获取 boolean 列表中真值的索引

Question

I have a piece of my code where I'm supposed to create a switchboard. I want to return a list of all the switches that are on. Here "on" will equal True and "off" equal False . So now I just want to return a list of all the True values and their position. This is all I have but it only return the position of the first occurrence of True (this is just a portion of my code):

self.states = [False, False, False, False, True, True, False, True, False, False, False, False, False, False, False, False]

def which_switch(self):
    x = [self.states.index(i) for i in self.states if i == True]

This only returns "4"

Answer 1

Use enumerate , list.index returns the index of first match found.

>>> t = [False, False, False, False, True, True, False, True, False, False, False, False, False, False, False, False]
>>> [i for i, x in enumerate(t) if x]
[4, 5, 7]

For huge lists, it'd be better to use itertools.compress :

>>> from itertools import compress
>>> list(compress(xrange(len(t)), t))
[4, 5, 7]
>>> t = t*1000
>>> %timeit [i for i, x in enumerate(t) if x]
100 loops, best of 3: 2.55 ms per loop
>>> %timeit list(compress(xrange(len(t)), t))
1000 loops, best of 3: 696 µs per loop

Answer 2

If you have numpy available:

>>> import numpy as np
>>> states = [False, False, False, False, True, True, False, True, False, False, False, False, False, False, False, False]
>>> np.where(states)[0]
array([4, 5, 7])

Answer 3

TL; DR : use np.where as it is the fastest option.

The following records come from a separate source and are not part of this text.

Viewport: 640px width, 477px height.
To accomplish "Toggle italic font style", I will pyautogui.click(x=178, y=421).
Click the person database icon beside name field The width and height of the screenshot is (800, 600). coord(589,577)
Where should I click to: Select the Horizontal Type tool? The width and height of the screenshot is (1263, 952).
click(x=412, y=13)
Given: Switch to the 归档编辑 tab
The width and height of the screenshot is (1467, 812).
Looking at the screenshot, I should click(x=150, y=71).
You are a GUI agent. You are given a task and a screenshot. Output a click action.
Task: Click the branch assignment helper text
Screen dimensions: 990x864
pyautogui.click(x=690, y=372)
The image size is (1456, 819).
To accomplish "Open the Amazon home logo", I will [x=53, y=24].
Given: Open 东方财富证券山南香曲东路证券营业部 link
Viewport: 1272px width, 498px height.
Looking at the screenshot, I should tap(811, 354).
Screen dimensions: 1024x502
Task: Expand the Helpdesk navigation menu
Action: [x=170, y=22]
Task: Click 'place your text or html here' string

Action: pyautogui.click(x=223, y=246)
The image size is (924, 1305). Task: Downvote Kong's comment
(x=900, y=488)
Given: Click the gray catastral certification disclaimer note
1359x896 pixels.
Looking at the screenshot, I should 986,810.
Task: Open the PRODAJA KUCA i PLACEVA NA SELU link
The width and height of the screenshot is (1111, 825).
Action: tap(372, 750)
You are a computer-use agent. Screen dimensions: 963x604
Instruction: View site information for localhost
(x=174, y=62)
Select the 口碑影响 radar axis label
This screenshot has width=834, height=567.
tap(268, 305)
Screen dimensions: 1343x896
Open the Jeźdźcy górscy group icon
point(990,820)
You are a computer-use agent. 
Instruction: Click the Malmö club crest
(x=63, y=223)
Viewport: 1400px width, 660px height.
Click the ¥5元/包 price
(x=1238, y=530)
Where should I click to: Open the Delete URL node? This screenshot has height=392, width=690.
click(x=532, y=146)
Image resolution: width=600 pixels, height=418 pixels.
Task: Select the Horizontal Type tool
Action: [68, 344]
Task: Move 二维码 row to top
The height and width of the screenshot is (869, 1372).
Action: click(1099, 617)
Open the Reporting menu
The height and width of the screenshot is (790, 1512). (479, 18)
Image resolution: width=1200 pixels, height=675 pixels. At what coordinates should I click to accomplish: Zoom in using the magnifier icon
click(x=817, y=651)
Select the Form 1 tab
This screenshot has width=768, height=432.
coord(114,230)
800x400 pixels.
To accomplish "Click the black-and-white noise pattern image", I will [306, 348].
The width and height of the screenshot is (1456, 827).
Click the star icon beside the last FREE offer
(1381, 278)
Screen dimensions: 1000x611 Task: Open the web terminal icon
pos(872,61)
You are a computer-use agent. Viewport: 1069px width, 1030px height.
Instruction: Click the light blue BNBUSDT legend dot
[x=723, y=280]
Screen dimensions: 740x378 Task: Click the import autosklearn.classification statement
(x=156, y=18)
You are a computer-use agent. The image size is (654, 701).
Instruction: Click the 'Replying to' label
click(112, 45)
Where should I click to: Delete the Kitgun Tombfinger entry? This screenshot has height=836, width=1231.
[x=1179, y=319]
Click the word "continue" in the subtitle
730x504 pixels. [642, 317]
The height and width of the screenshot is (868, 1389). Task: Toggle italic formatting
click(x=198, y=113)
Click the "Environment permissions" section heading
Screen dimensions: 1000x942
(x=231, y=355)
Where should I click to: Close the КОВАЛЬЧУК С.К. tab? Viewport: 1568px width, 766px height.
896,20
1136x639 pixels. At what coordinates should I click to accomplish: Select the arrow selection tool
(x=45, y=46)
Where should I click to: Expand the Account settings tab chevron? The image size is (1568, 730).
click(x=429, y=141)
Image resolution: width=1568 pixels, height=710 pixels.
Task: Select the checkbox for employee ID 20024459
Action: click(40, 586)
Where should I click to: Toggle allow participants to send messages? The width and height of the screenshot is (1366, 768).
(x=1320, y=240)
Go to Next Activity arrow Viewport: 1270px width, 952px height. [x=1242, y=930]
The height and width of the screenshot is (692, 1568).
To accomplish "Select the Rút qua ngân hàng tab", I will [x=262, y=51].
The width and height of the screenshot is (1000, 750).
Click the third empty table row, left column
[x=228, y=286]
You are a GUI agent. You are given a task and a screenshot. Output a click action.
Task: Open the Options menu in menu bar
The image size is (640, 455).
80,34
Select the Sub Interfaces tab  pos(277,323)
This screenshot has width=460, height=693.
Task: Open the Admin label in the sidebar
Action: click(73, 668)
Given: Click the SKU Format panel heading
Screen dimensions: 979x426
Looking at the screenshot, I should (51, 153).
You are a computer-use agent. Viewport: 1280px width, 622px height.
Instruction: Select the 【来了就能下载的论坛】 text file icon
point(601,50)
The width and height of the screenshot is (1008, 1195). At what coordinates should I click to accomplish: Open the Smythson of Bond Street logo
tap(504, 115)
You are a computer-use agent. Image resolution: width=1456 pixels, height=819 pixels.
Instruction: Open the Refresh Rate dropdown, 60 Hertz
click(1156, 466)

Your options are np.where , itertools.compress , and list comprehension .

See the detailed comparison below, where it can be seen np.where outperforms both itertools.compress and also list comprehension .

>>> from itertools import compress
>>> import numpy as np
>>> t = [False, False, False, False, True, True, False, True, False, False, False, False, False, False, False, False]`
>>> t = 1000*t

• Method 1: Using list comprehension

>>> %timeit [i for i, x in enumerate(t) if x]
457 µs ± 1.5 µs per loop (mean ± std. dev. of 7 runs, 1000 loops each)

• Method 2: Using itertools.compress

>>> %timeit list(compress(range(len(t)), t))
210 µs ± 704 ns per loop (mean ± std. dev. of 7 runs, 1000 loops each)

• Method 3 (the fastest method): Using numpy.where

>>> %timeit np.where(t)
179 µs ± 593 ns per loop (mean ± std. dev. of 7 runs, 10000 loops each)

Answer 4

You can use filter for it:

filter(lambda x: self.states[x], range(len(self.states)))

The range here enumerates elements of your list and since we want only those where self.states is True , we are applying a filter based on this condition.

For Python > 3.0:

list(filter(lambda x: self.states[x], range(len(self.states))))

Answer 5

Use dictionary comprehension way,

x = {k:v for k,v in enumerate(states) if v == True}

Input:

states = [False, False, False, False, True, True, False, True, False, False, False, False, False, False, False, False]

Output:

{4: True, 5: True, 7: True}

Answer 6

Using element-wise multiplication and a set:

>>> states = [False, False, False, False, True, True, False, True, False, False, False, False, False, False, False, False]
>>> set(multiply(states,range(1,len(states)+1))-1).difference({-1})

Output: {4, 5, 7}

Answer 7

Simply do this:

def which_index(self):
    return [
        i for i in range(len(self.states))
        if self.states[i] == True
    ]

Answer 8

I got different benchmark result compared to @meysham answer . In this test, compress seems the fastest (python 3.7).

from itertools import compress
import numpy as np

t = [True, False, False, False, False, True, True, False, True, False, False, False, False, False, False, False, False]

%timeit [i for i, x in enumerate(t) if x]
%timeit list(compress(range(len(t)), t))
%timeit list(filter(lambda x: t[x], range(len(t))))
%timeit np.where(t)[0]

# 2.54 µs ± 400 ns per loop (mean ± std. dev. of 7 runs, 100000 loops each)
# 2.67 µs ± 600 ns per loop (mean ± std. dev. of 7 runs, 100000 loops each)
# 6.22 µs ± 624 ns per loop (mean ± std. dev. of 7 runs, 100000 loops each)
# 6.52 µs ± 768 ns per loop (mean ± std. dev. of 7 runs, 100000 loops each)

t = 1000*t
%timeit [i for i, x in enumerate(t) if x]
%timeit list(compress(range(len(t)), t))
%timeit list(filter(lambda x: t[x], range(len(t))))
%timeit np.where(t)[0]

# 1.68 ms ± 112 µs per loop (mean ± std. dev. of 7 runs, 100 loops each)
# 947 µs ± 105 µs per loop (mean ± std. dev. of 7 runs, 1000 loops each)
# 3.96 ms ± 97 µs per loop (mean ± std. dev. of 7 runs, 100 loops each)
# 2.14 ms ± 45.7 µs per loop (mean ± std. dev. of 7 runs, 100 loops each)

Answer 9

You can filter by using boolean mask array with square bracket, it's faster than np.where

>>> states = [True, False, False, True]
>>> np.arange(len(states))[states]
array([0, 3])

>>> size = 1_000_000
>>> states = np.arange(size) % 2 == 0
>>> states 
array([ True, False,  True, ..., False,  True, False])
>>> true_index = np.arange(size)[states]
>>> len(true_index)
500000
>>> true_index
array([     0,      2,      4, ..., 999994, 999996, 999998])

Answer 10

index_of_element=list_name.index(True)